Agora compreendo a Nakba de 1948 de uma forma que nunca compreendi antes. É a história que os meus avós repetem na nossa geração, mas dentro dos limites de Gaza. E, para ser honesto, é ainda pior do que a Nakba de 1948. As armas utilizadas hoje são muito mais avançadas, causando uma destruição sem precedentes e mortes e ferimentos em massa – algo que os meus avós nunca poderiam ter imaginado em 1948.
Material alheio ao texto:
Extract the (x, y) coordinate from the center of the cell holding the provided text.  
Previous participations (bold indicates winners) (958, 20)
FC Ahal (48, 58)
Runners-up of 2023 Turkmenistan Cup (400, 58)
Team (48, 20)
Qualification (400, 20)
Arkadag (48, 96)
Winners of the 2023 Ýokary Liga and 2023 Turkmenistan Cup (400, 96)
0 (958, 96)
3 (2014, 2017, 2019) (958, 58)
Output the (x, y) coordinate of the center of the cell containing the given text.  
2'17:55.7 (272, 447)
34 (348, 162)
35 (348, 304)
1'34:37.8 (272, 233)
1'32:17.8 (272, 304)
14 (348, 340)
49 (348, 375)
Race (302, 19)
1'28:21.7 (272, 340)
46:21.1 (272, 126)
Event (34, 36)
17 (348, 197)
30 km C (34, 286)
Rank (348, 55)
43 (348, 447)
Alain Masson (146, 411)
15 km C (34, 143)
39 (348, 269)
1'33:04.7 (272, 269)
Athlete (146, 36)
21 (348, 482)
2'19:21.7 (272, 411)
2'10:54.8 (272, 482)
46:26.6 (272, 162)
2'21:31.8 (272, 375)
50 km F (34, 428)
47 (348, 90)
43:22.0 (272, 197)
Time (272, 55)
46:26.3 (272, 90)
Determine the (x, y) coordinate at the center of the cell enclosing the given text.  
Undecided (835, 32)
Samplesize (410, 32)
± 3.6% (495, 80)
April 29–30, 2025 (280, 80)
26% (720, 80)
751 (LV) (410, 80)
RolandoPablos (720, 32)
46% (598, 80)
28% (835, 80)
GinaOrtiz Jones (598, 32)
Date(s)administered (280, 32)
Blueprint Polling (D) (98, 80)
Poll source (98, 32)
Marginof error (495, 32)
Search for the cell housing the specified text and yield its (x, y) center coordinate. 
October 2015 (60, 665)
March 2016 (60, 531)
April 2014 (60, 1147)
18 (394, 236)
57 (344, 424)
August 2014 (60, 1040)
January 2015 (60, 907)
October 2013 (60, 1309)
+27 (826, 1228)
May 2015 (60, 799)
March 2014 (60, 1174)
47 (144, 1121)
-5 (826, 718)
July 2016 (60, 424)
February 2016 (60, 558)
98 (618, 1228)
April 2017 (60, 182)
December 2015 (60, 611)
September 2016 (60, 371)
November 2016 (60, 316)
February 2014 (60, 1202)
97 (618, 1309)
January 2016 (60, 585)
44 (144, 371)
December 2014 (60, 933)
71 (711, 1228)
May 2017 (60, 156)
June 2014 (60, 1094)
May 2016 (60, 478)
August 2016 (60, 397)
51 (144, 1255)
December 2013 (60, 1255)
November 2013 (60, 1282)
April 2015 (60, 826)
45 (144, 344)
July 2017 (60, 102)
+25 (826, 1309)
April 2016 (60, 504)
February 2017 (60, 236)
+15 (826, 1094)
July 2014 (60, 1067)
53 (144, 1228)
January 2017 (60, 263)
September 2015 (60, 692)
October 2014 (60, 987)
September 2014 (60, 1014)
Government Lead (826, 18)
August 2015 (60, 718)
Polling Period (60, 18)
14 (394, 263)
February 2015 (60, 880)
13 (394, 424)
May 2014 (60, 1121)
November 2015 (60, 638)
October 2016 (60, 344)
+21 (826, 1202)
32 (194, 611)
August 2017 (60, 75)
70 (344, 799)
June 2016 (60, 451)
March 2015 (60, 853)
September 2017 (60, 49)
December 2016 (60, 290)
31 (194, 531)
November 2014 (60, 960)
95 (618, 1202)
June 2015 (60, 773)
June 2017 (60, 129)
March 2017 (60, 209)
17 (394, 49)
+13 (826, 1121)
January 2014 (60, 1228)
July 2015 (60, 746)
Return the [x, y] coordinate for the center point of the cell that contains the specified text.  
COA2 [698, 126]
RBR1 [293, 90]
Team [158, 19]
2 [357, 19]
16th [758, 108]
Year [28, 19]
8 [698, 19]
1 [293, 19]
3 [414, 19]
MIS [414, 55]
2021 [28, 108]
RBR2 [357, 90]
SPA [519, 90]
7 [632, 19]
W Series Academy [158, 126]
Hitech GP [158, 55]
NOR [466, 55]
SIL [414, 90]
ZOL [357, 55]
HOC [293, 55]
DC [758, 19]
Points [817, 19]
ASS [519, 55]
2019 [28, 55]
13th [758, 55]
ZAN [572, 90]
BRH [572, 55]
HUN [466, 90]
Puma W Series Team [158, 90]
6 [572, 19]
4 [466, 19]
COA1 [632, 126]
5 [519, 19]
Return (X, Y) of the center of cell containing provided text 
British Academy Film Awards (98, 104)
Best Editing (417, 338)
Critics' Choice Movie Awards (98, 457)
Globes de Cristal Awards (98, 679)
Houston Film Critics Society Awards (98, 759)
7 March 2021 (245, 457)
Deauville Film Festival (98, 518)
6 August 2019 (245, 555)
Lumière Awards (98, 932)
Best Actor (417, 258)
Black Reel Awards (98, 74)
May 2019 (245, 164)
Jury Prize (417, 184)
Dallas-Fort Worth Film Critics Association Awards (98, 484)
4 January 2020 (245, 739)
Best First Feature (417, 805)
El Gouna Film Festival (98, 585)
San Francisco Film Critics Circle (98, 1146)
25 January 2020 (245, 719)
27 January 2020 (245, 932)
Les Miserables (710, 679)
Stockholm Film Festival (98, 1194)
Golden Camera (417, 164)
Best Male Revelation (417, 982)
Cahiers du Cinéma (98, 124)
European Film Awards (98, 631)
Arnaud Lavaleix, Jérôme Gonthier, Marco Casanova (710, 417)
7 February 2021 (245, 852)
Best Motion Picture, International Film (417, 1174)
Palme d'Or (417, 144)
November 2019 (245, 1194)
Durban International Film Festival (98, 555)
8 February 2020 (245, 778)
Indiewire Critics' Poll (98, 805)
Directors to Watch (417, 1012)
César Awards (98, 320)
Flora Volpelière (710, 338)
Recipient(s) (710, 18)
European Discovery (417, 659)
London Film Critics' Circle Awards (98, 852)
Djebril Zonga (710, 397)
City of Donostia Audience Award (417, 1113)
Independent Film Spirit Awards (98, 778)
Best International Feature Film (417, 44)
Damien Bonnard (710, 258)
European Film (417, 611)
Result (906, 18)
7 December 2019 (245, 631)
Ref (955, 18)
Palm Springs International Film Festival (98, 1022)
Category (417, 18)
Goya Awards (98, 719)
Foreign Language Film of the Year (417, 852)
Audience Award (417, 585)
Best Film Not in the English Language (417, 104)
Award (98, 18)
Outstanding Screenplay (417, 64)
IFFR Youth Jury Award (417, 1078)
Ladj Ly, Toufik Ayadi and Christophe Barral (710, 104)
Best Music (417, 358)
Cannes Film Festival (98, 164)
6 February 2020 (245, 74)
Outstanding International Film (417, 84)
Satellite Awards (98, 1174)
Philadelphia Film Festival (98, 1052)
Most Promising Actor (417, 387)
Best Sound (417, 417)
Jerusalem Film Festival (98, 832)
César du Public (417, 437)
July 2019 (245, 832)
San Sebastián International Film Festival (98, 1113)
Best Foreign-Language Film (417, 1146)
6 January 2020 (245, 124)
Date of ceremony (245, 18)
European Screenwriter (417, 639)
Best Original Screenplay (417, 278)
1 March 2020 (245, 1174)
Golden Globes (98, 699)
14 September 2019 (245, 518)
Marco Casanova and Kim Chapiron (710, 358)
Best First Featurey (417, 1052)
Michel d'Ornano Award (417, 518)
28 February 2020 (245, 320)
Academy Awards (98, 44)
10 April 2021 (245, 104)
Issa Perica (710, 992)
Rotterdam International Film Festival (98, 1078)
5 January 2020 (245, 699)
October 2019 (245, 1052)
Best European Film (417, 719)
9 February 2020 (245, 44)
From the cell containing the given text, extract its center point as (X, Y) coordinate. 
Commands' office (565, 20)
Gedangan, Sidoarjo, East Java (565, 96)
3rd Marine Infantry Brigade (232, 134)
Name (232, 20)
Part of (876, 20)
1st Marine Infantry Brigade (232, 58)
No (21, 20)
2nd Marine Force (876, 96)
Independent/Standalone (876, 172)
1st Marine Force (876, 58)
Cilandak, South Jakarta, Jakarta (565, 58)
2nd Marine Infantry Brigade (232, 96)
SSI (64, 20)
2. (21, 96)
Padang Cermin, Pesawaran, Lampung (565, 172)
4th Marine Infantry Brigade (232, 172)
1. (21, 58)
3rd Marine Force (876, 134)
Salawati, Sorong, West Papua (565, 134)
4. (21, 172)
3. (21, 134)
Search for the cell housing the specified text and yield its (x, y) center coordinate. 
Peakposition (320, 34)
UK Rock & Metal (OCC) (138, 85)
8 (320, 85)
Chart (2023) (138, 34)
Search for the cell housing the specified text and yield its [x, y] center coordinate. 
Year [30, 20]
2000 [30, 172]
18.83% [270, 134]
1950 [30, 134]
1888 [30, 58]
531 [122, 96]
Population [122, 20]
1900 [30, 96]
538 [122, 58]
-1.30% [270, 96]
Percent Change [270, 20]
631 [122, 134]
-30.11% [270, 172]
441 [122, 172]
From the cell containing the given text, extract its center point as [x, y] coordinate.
A dor não é apenas física. Também é psicológico. Testemunhar o impensável – o medo constante, a perda de entes queridos, a luta pela sobrevivência básica – teve um custo enorme. Durante as noites sem dormir, o barulho ensurdecedor dos foguetes e as memórias de corpos desmembrados e casas em ruínas nos assombram. Olho para os membros da minha família e vejo o quanto seus rostos mudaram; seus olhos vazios e lágrimas silenciosas falam por si. Quando caminho pelas ruas, vejo comunidades conhecidas pela sua generosidade e solidariedade, destruídas pela perda e pela destruição.
É claro que o objectivo de Israel é forçar a saída dos palestinianos da Palestina histórica por qualquer meio. O medo de ser expulso de Gaza é esmagador. Com as casas reduzidas a escombros e bairros inteiros destruídos, parece que o nosso exílio pode ser iminente. Nunca imaginei sair de casa, mas depois de perder tudo, Gaza já não parece um lugar para viver – apenas um cemitério de desespero e perda.
Não há palestino que não tenha sido afetado pelo deslocamento, pelo medo de perder a pátria para sempre. A Nakba é verdadeiramente a história interminável da Palestina.
As opiniões expressas neste artigo são do próprio autor e não refletem necessariamente a posição editorial da Al Jazeera.